▶ [GIVEN PROBLEM 1]:
Answer these questions about the commit message below, one answer per line, marked the same way:
(a) Who is named as the author?
(b) According to the log, the runtime state space is cut from what number to what number?
(c) Which revision's state machine does the patch implement?
▶ [GIVEN PROBLEM 2]:
In the commit message below, list every label that begins a line and is followed by a colon.

▶ [EXTRACTED TEXT]:
[libc-commits] [libc] 218b50a - [libc][rpc] Simplify mailbox state tracking

Jon Chesterfield via libc-commits libc-commits at lists.llvm.org
Wed May 3 16:21:29 PDT 2023


Author: Jon Chesterfield
Date: 2023-05-04T00:21:19+01:00
New Revision: 218b50a606370b176ef776ff98cdb8b21b54277f

URL: https://github.com/llvm/llvm-project/commit/218b50a606370b176ef776ff98cdb8b21b54277f
DIFF: https://github.com/llvm/llvm-project/commit/218b50a606370b176ef776ff98cdb8b21b54277f.diff

LOG: [libc][rpc] Simplify mailbox state tracking

Removes the redundant Ack/Data bit manipulation.

Represents the inbox/outbox state with one bit instead of two. This will
be useful if we change to a packed representation and otherwise cuts the
runtime state space from 16 to 4.

Further simplification is possible, this patch is intentionally minimal.
- can_{send,recv}_data are now in == out
- {client,server}::try_open can be factored into Process:try_open

This implements the state machine of D148191, modulo differences in atomic
ordering and fences.

▶ [SUPPLIED RECORDS]:
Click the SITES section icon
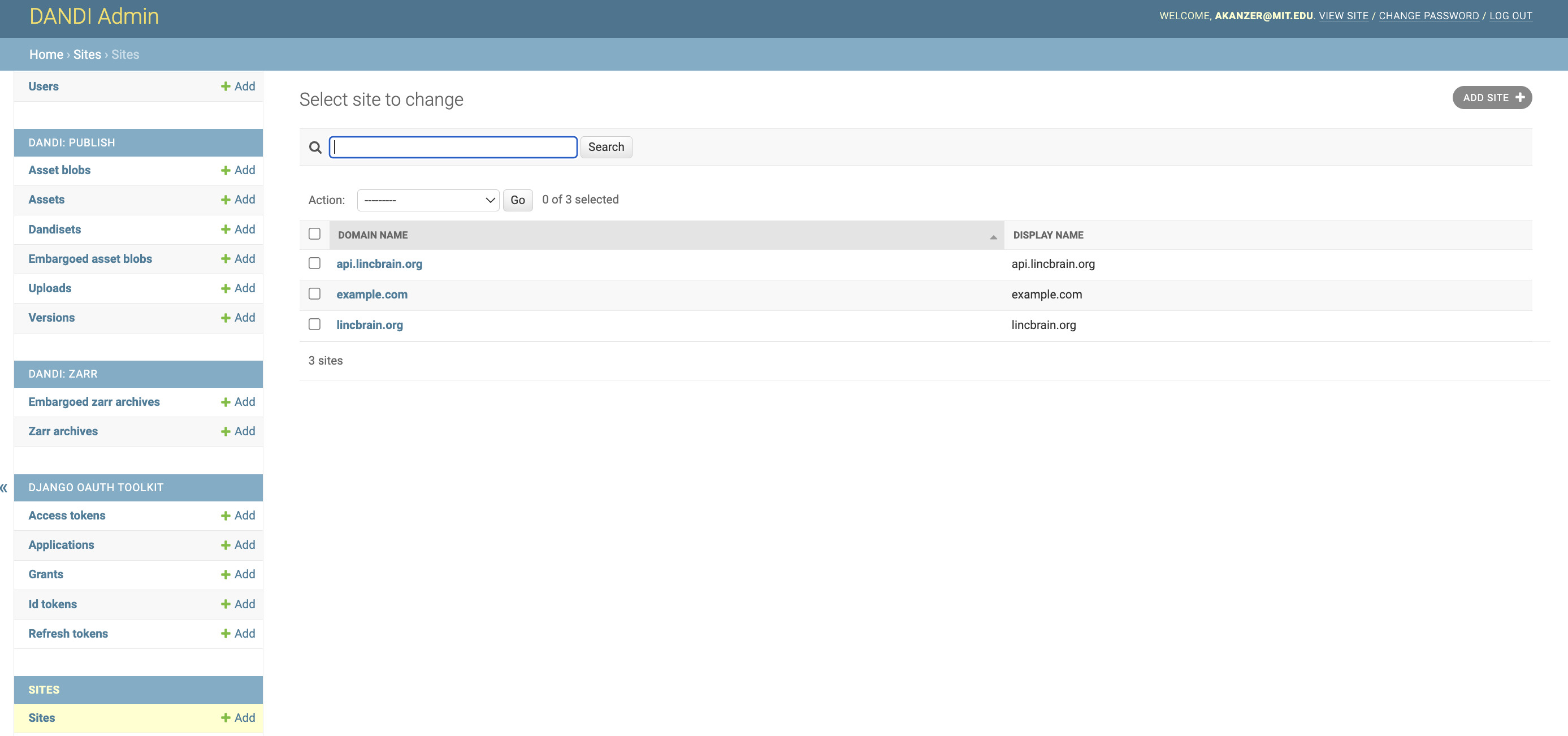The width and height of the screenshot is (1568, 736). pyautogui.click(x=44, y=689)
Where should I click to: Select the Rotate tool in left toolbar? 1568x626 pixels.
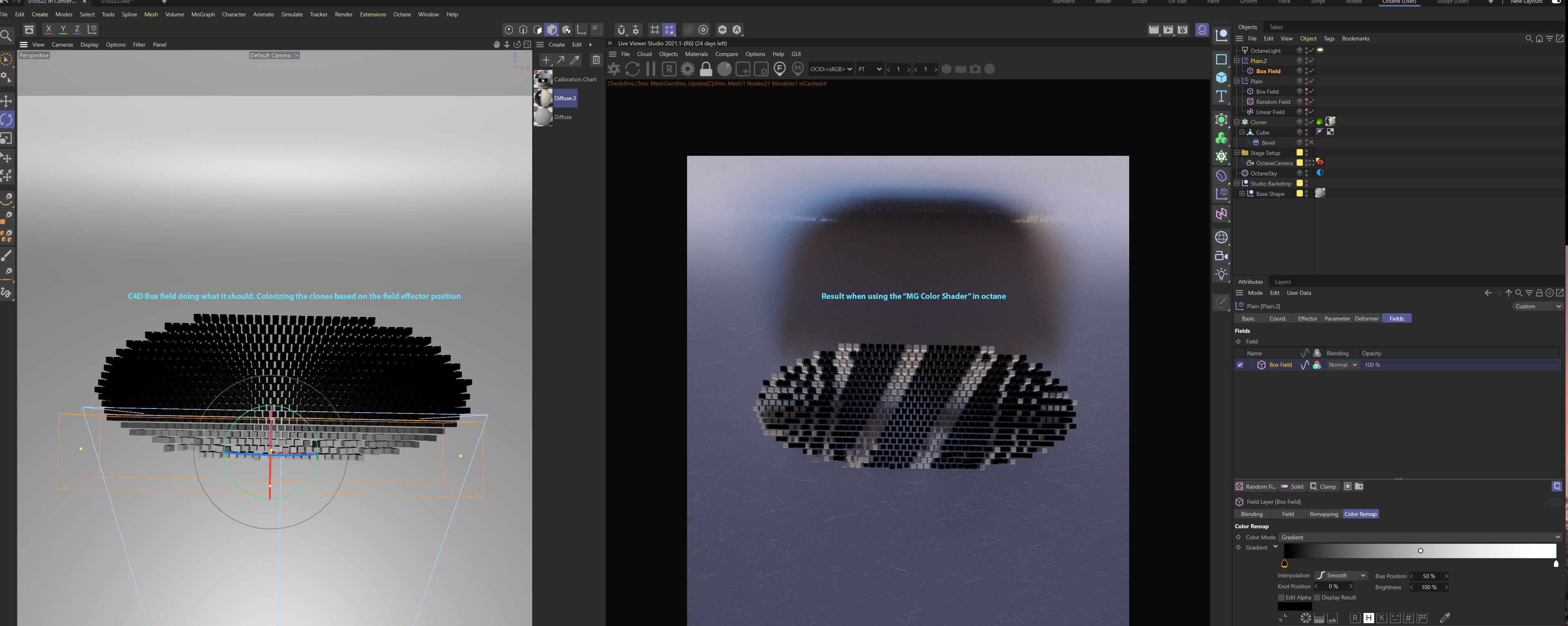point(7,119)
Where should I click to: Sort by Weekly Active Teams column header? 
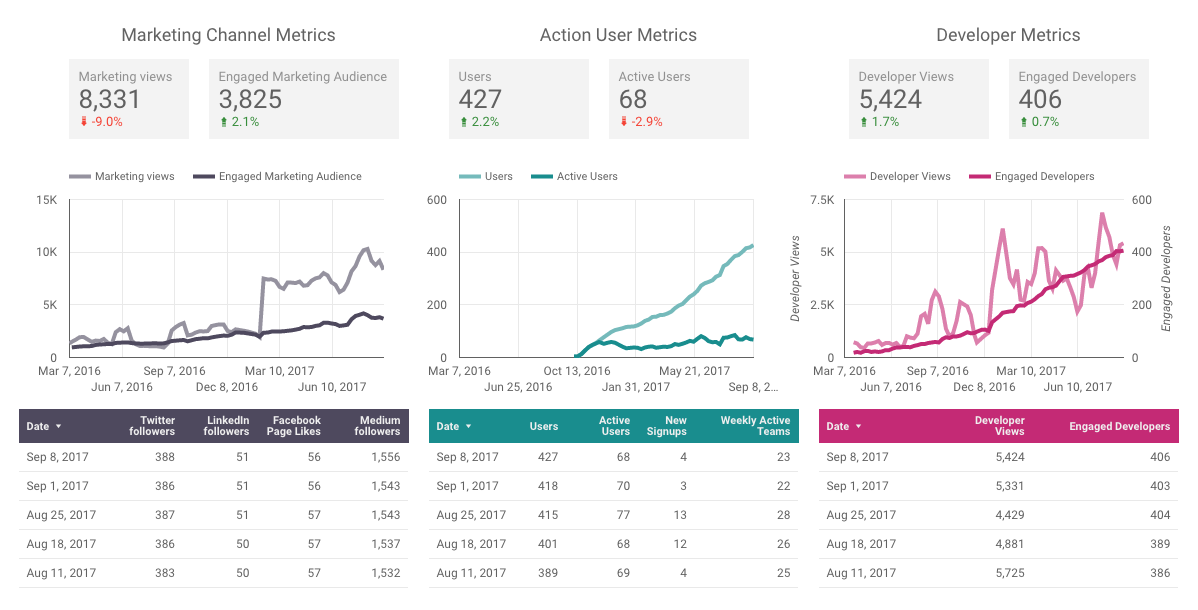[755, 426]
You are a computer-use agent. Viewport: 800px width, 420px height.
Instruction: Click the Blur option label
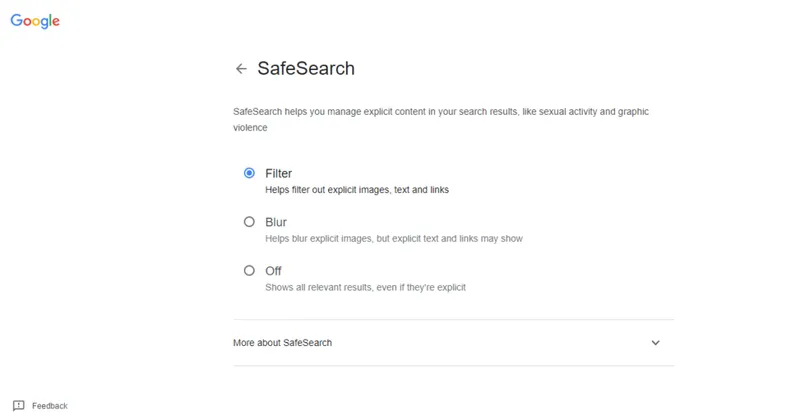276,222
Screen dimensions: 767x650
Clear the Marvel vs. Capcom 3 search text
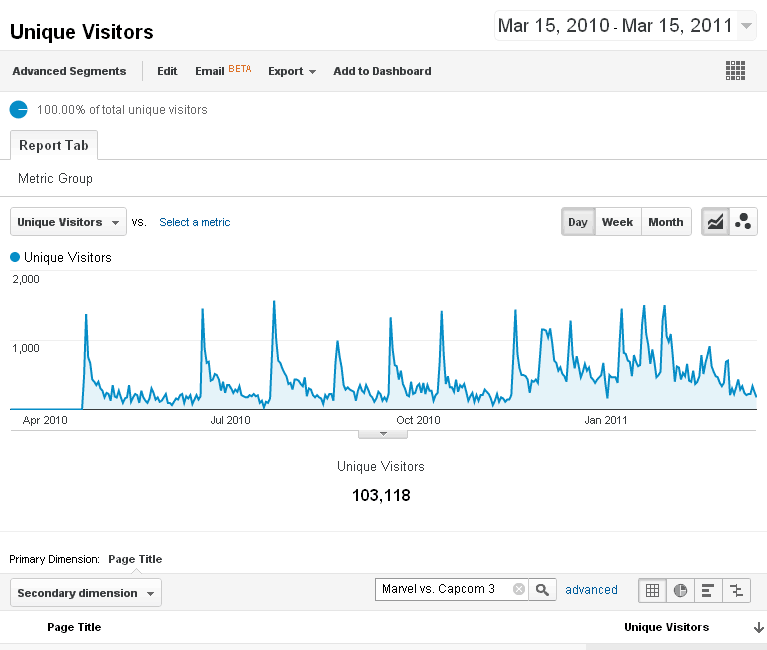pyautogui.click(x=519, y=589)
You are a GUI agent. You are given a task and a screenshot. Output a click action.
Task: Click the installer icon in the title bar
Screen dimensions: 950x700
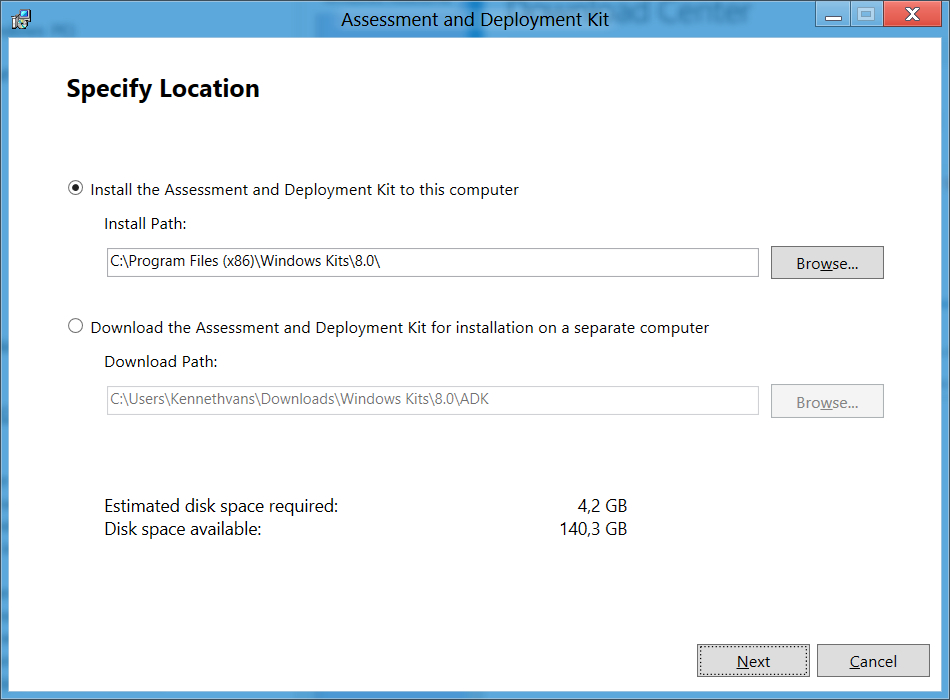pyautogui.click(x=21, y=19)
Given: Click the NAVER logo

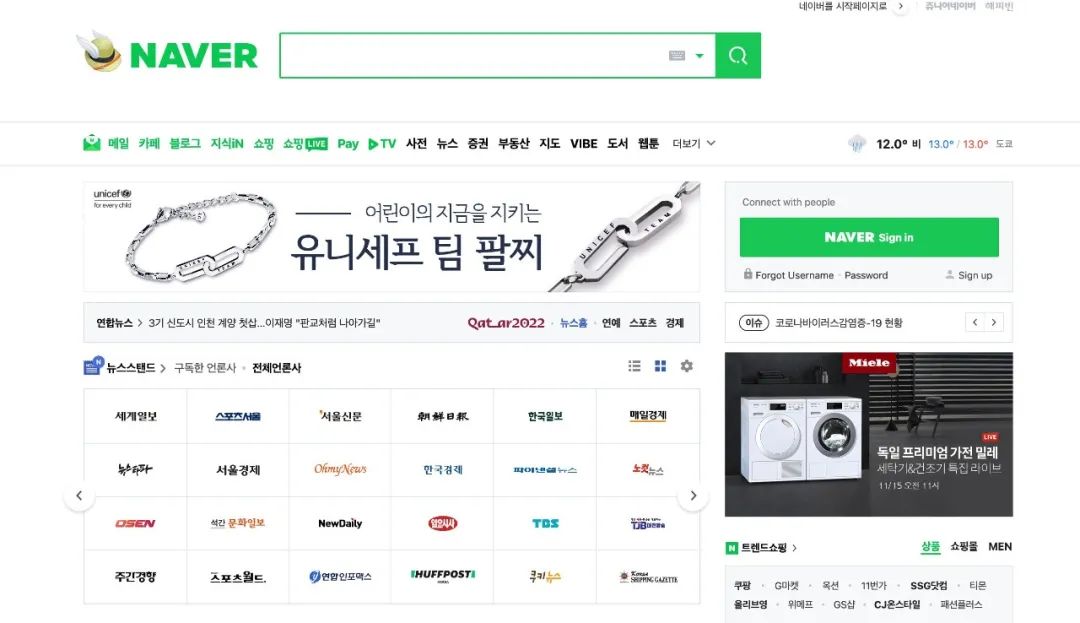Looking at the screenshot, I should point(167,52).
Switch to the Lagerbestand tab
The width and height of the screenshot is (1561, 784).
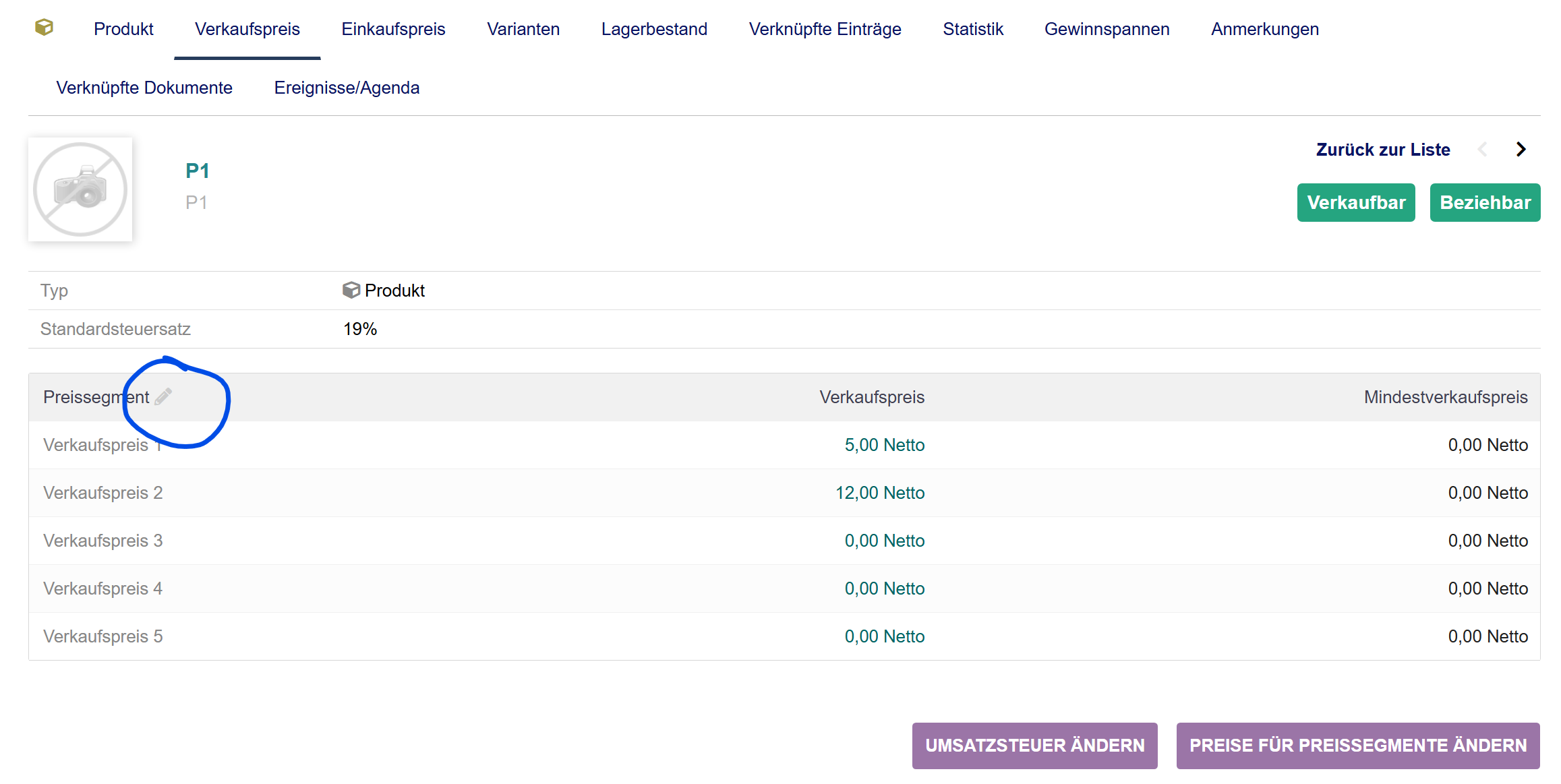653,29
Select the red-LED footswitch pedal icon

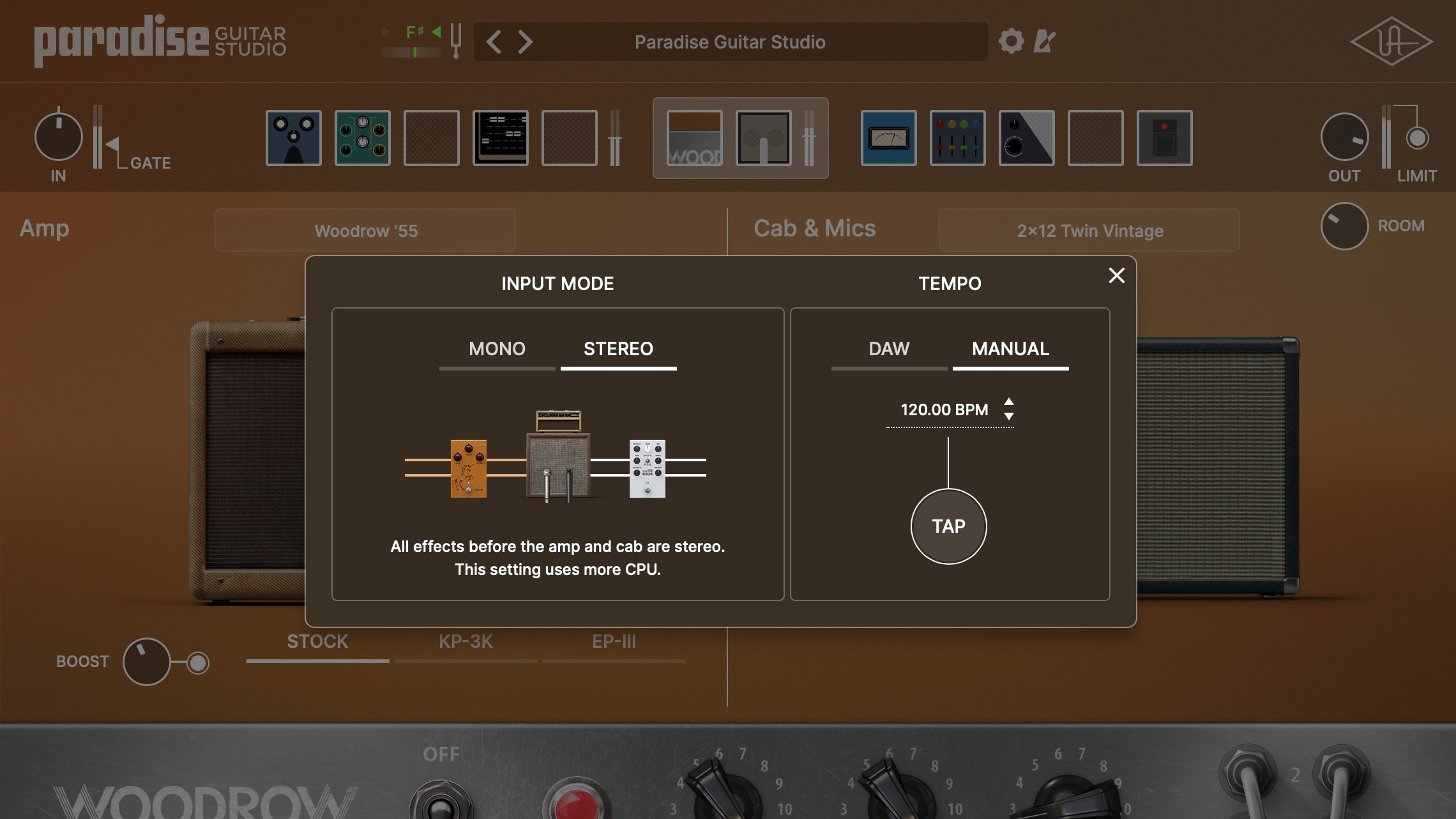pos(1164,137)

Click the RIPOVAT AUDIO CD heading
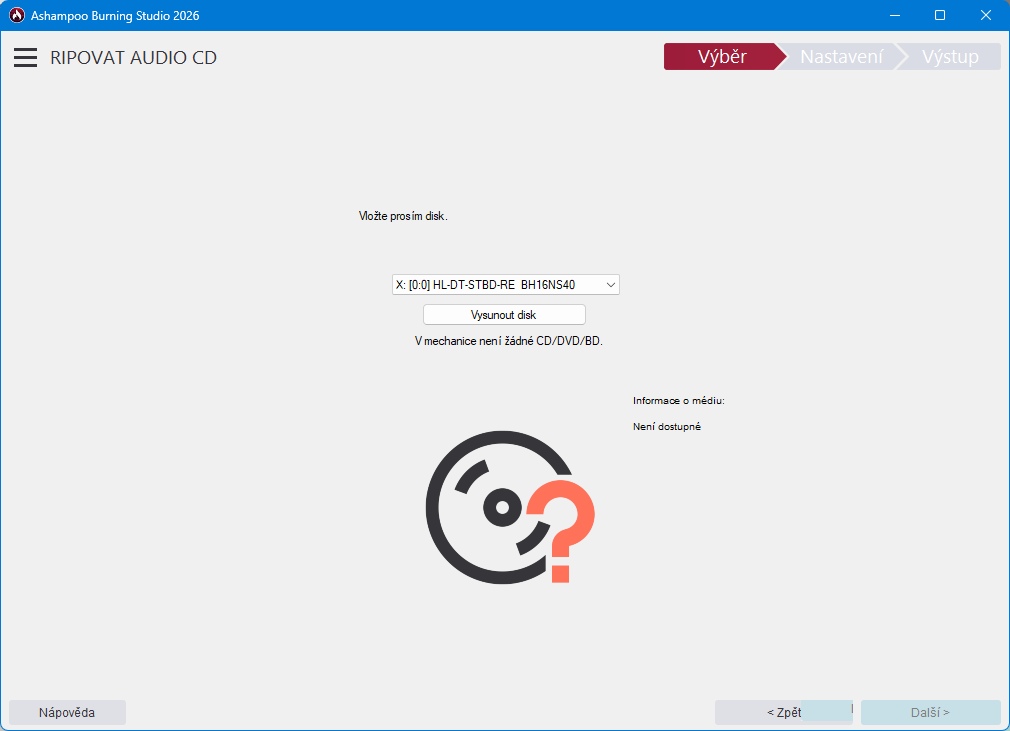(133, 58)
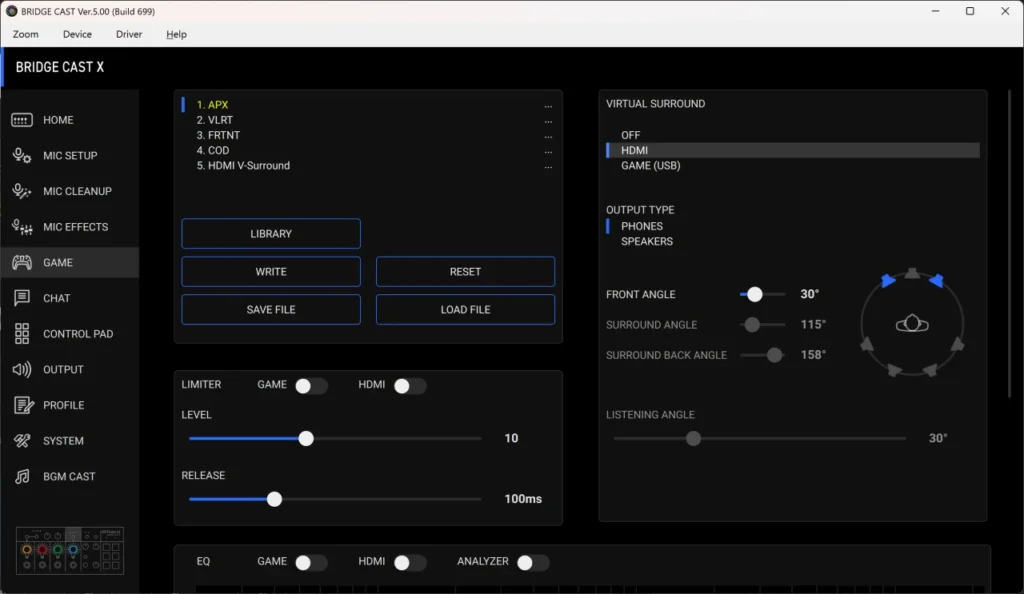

▶ [OUTPUT 1]:
(a) Jon Chesterfield
(b) From 16 to 4
(c) D148191

▶ [OUTPUT 2]:
Author
Date
New Revision
URL
DIFF
LOG